L’Euro Stoxx 50 guadagna lo 0,8% dove continuano gli acquisti nel comparto del lusso che, secondo alcuni analisti beneficia anche dei buoni dati macro emersi riguardanti le aziende cinesi. Adidas +4,6%, Lvmh +3,5%, Hermes 3,3%, L’Oreal +2,7%. L’Euro Stoxx 600 in rialzo dello 0,3%. Acquisti diffusi nel settore automotive +3% e nel comparto consumi e servizi +2,8%.
Resta in rialzo tutto il comparto tecnologico, dopo che Micron Technology ieri ha superato quota 1.000 miliardi di dollari di capitalizzazione di mercato negli Stati Uniti.
Il petrolio Brent si attesta sui 96,1 dollari al barile, il WTI sotto i 90 dollari al barile creando pressioni sui prezzi delle aziende energetiche quotate. L’indice petrolifero europeo perde l’1,6%, a Milano, che perde il 2%
Cac 40 di Parigi +0,8% e Dax di Francoforte +0,6%. Piazza Affari rimane positiva, l’indice Ftse Mib guadagna lo 0,4%, riconquistando la soglia dei 50.000 punti. Tra gli energetici in calo da segnalare Saipem -3,5%, Tenaris -3% e Eni -2,4%. Tra i migliori titoli del lusso milanese Brunello Cucinelli con un rialzo del 4,4, Moncler +4% Da segnalare anche Stellantis +4,7% e Avio+3,5%.
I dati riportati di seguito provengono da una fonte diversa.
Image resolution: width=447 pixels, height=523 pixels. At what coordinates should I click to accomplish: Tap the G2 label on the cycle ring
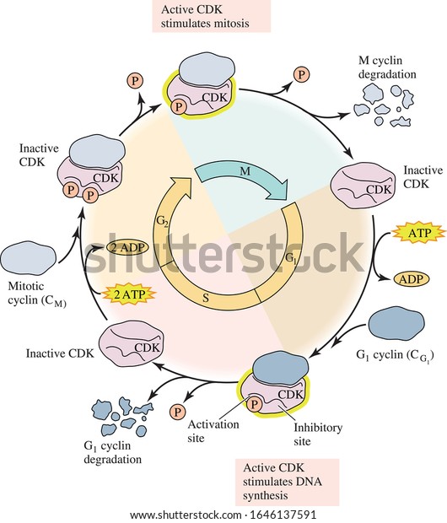coord(162,221)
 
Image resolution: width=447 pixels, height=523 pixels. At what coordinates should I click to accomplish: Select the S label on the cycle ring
coord(206,298)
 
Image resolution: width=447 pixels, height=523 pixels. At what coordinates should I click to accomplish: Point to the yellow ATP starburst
coord(419,233)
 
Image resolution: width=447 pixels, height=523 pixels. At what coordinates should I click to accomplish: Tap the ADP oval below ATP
coord(411,279)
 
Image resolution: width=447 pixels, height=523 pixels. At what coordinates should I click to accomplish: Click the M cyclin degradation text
coord(387,67)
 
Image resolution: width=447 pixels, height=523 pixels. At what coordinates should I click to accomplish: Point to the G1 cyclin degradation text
coord(112,453)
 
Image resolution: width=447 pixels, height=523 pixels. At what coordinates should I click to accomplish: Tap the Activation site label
coord(213,431)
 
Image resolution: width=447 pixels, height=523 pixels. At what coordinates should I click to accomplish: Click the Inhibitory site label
coord(318,434)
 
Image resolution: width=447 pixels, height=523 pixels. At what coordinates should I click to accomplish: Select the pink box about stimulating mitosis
coord(212,16)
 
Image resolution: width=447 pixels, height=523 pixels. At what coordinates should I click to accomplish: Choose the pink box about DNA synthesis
coord(288,482)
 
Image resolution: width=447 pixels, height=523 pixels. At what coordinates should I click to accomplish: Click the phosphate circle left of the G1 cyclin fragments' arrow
coord(177,412)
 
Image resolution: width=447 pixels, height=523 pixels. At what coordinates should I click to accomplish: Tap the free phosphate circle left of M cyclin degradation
coord(301,74)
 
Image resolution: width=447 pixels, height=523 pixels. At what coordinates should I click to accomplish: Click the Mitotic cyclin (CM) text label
coord(37,294)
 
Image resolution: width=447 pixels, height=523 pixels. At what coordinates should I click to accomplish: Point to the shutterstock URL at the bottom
coord(223,515)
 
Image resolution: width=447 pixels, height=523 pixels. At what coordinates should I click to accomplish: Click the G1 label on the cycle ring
coord(291,259)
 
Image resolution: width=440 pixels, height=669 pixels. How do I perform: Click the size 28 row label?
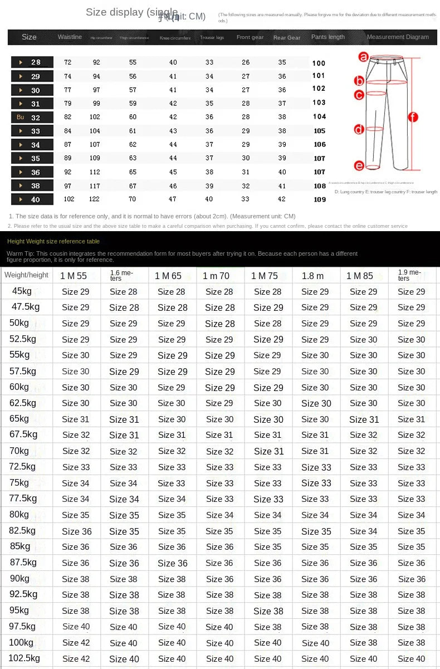(32, 62)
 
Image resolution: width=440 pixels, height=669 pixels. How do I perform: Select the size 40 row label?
(32, 199)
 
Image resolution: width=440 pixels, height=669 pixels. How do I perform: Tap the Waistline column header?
(70, 37)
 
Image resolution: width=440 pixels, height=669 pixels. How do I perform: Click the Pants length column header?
(327, 37)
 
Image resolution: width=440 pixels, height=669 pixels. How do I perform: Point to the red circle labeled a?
(363, 56)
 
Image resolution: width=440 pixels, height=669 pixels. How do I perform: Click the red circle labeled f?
(413, 117)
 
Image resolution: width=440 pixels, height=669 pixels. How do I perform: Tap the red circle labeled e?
(359, 165)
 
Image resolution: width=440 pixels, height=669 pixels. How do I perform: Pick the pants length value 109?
(320, 199)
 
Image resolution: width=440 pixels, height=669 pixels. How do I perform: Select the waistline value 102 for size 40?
(69, 199)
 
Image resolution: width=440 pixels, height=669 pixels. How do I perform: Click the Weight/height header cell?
(26, 275)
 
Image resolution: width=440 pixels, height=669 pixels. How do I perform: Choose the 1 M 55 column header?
(74, 276)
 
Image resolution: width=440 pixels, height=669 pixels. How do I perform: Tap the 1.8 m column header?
(312, 276)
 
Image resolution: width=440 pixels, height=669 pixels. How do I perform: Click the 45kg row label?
(22, 291)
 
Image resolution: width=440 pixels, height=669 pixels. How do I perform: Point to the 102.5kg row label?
(25, 658)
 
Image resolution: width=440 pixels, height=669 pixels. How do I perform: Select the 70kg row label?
(19, 451)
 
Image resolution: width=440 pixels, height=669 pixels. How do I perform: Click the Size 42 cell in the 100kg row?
(76, 643)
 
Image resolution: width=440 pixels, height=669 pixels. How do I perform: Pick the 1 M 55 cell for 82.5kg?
(76, 531)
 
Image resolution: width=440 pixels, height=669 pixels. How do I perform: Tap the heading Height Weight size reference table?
(53, 241)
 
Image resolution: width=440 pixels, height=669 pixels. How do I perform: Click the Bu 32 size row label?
(32, 118)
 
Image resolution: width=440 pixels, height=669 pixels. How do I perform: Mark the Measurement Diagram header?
(398, 37)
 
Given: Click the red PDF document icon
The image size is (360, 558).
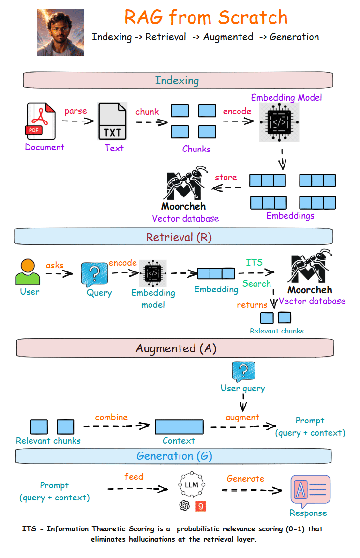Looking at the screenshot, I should pyautogui.click(x=41, y=121).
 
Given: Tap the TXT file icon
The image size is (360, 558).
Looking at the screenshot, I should pyautogui.click(x=113, y=121).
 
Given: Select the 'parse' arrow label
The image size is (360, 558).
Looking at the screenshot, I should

Istat, il fatturato industriale in Italia balza del 7% a marzo su effetto più dell’aumento dei prezzi che da fattori produttivi, poiché i volumi restano sostanzialmente stagnanti nei servizi e vedono un modesto recupero nell’industria.
Bce preoccupata
L’ultimo rapporto sulla stabilità finanziaria relativo al mese di maggio 2026, pubblicato dalla Bce ha evidenziato che le prospettive di stabilità finanziaria dell’Area Euro sono influenzate dalle tensioni geoeconomiche e dalle interruzioni delle forniture energetiche, la cui gravità e durata rimangono incerte. Luis de Guindos, vicepresidente della Banca Centrale Europea, ha ribadito che l’attuale shock sull’approvvigionamento energetico può far salire l’inflazione e compromettere la crescita economica. Lo stesso concetto è stato sottolineato ieri da Isabel Schnabel, per la quale la Bce dovrebbe aumentare i tassi a giugno.